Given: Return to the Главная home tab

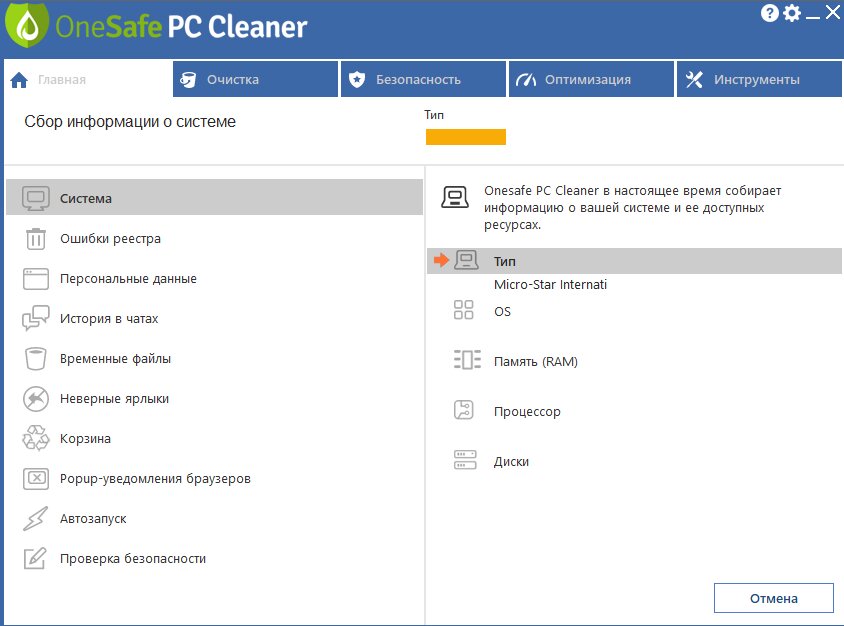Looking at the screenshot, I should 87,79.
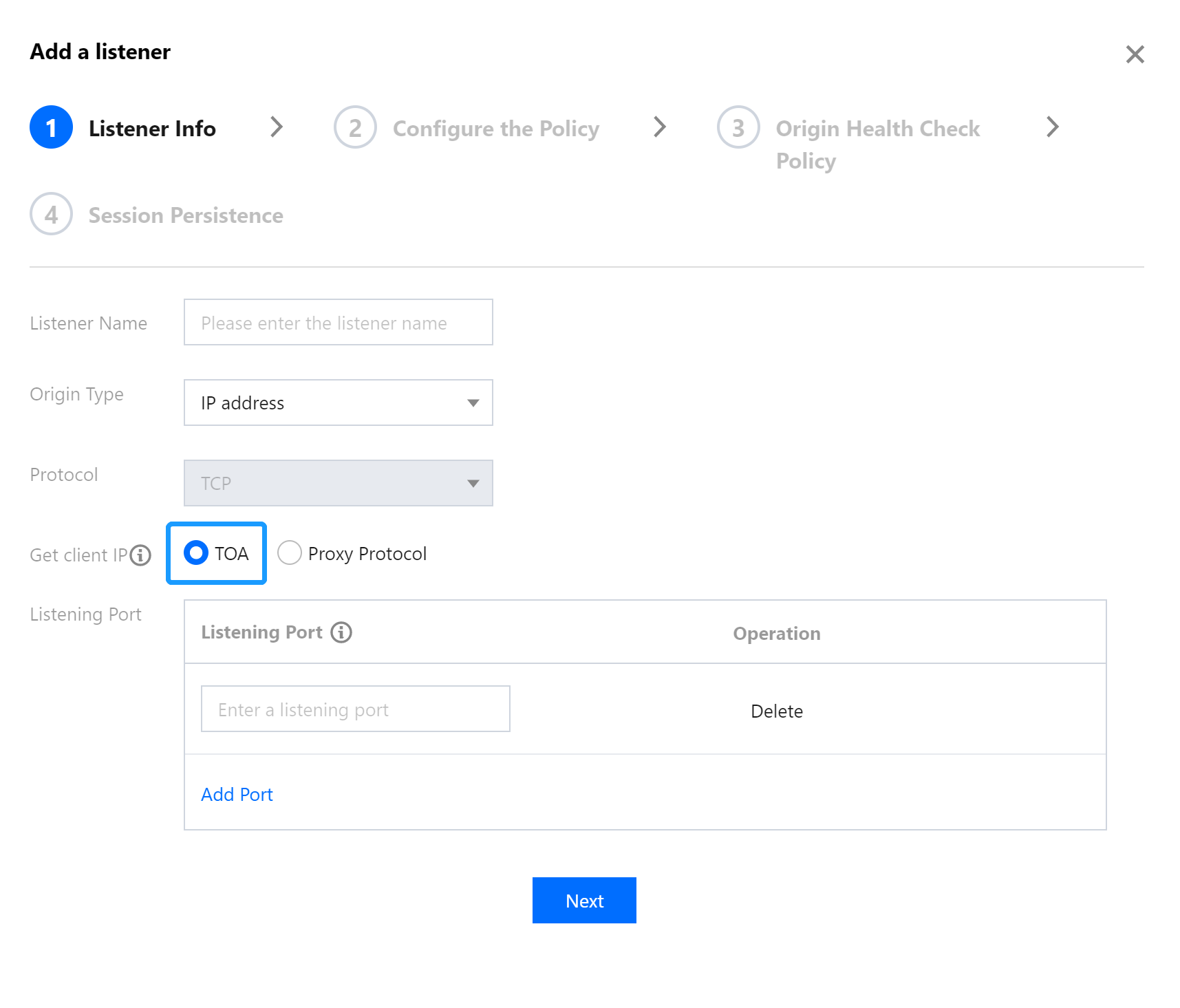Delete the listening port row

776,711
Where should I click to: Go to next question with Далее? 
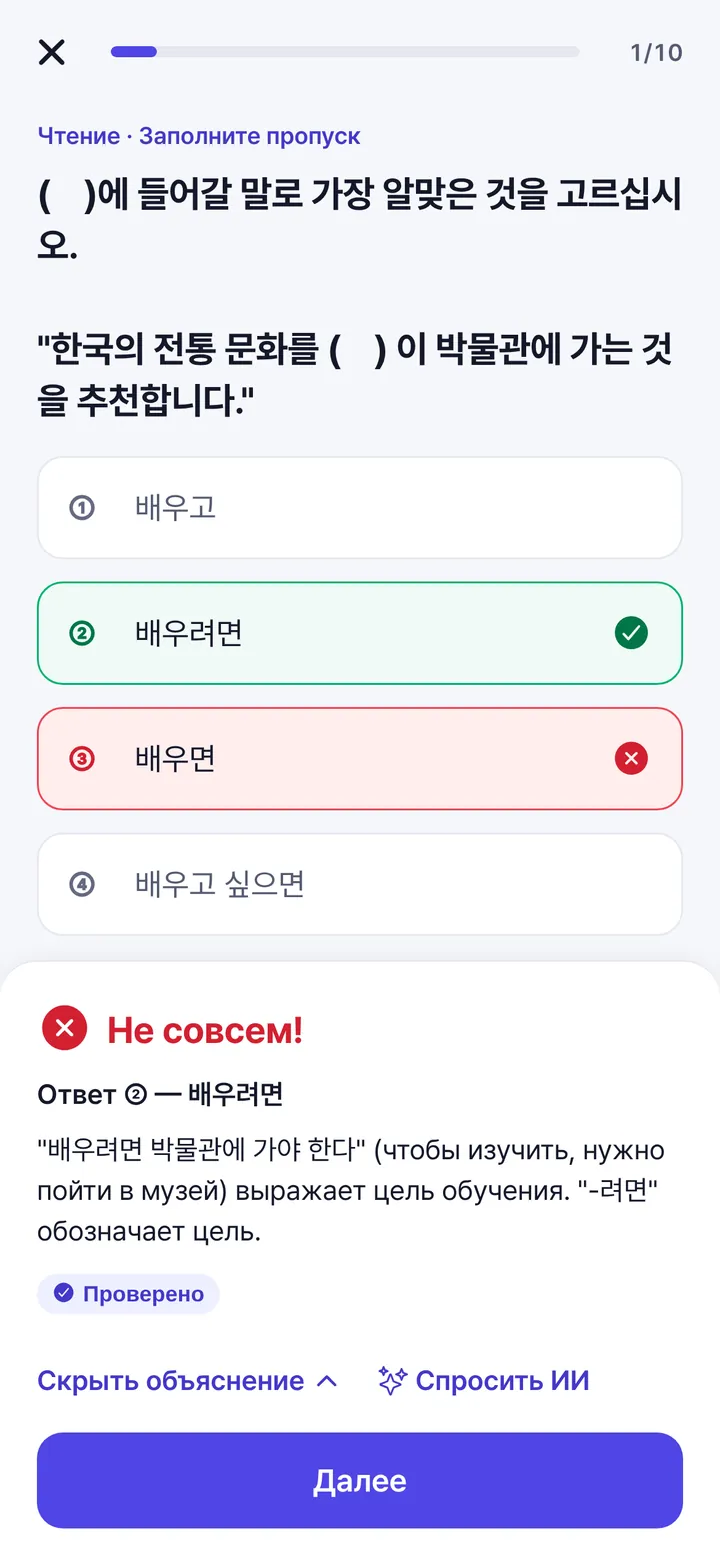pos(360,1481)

--*--

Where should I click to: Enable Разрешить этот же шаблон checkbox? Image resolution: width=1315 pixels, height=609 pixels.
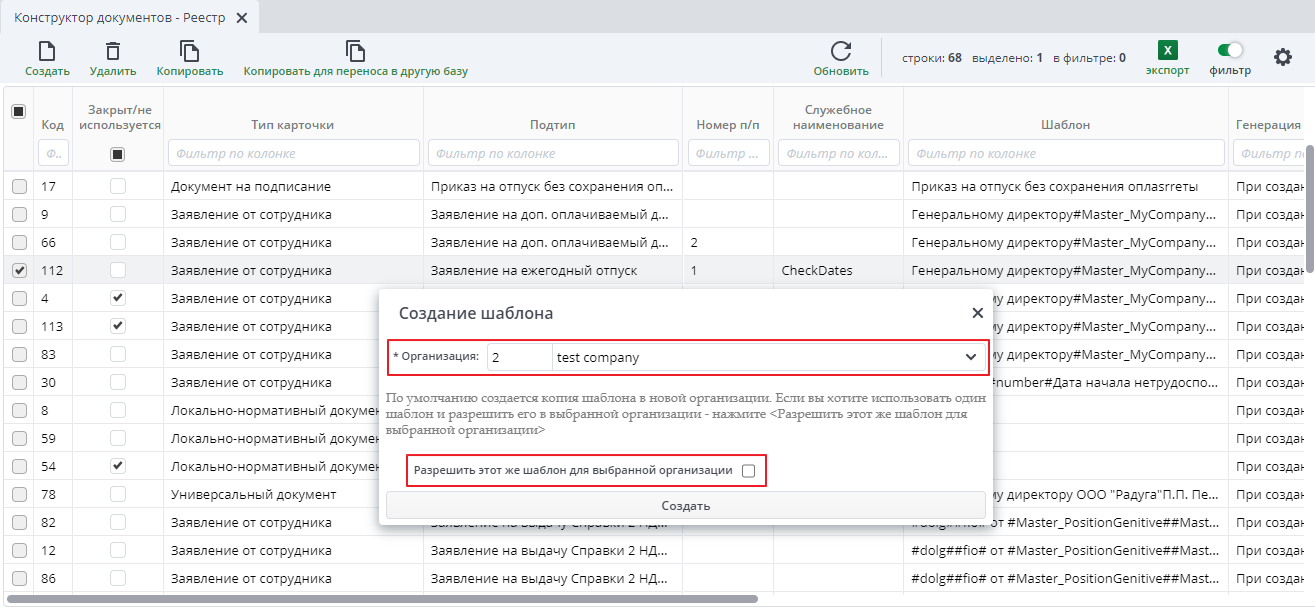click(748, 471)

--*--

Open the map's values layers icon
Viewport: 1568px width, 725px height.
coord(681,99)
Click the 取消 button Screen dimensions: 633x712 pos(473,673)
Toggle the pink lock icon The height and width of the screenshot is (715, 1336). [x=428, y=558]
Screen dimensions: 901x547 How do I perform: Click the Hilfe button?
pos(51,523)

--*--

#### Direction
Enter every line from the one containing "Open the map's values layers icon" through the one containing "pos(51,523)", both included, into a Markdown table with the columns No. and Line. Number each line and leave out blank lines.

#### Solution for this task
| No. | Line |
|---|---|
| 1 | Open the map's values layers icon |
| 2 | Viewport: 1568px width, 725px height. |
| 3 | coord(681,99) |
| 4 | Click the 取消 button Screen dimensions: 633x712 pos(473,673) |
| 5 | Toggle the pink lock icon The height and width of the screenshot is (715, 1336). [x=428, y=558] |
| 6 | Screen dimensions: 901x547 How do I perform: Click the Hilfe button? |
| 7 | pos(51,523) |